◆ What the task asks ◆
Starting at the line that contains "Screen dimensions: 462x227", write out every line to the end of the records below exactly, and leave out the pictures.
+ + + + +
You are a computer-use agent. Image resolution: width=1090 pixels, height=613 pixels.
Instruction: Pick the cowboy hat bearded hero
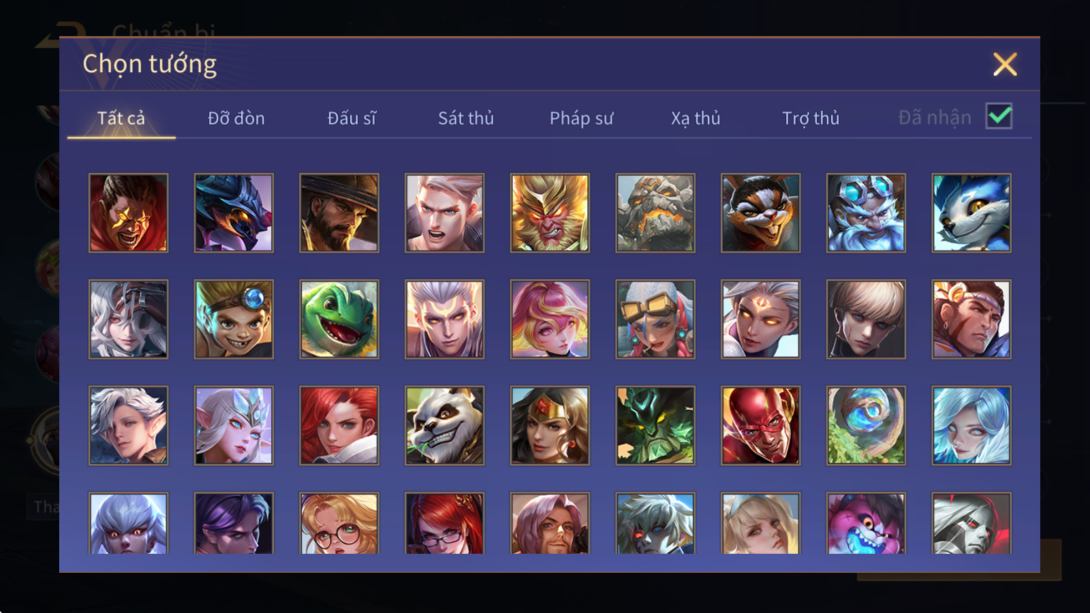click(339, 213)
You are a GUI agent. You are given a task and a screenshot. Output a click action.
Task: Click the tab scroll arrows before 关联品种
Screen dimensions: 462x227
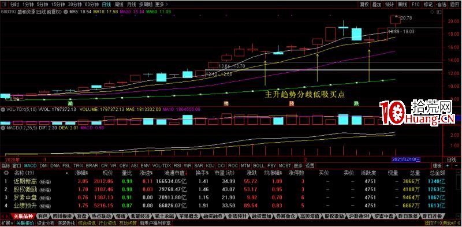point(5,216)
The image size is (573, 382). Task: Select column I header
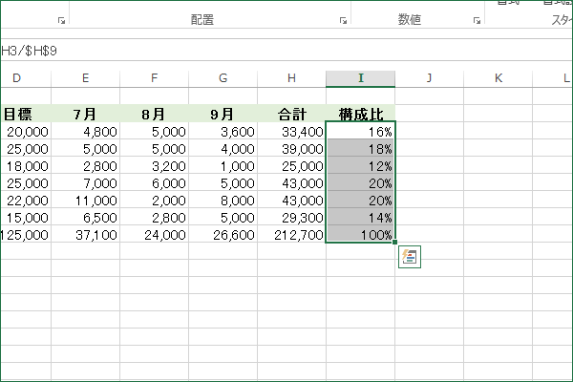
+ + + + +
◆ Finished task ◆
Screen dimensions: 462x227
point(5,216)
The image size is (573, 382). Task: Select column I header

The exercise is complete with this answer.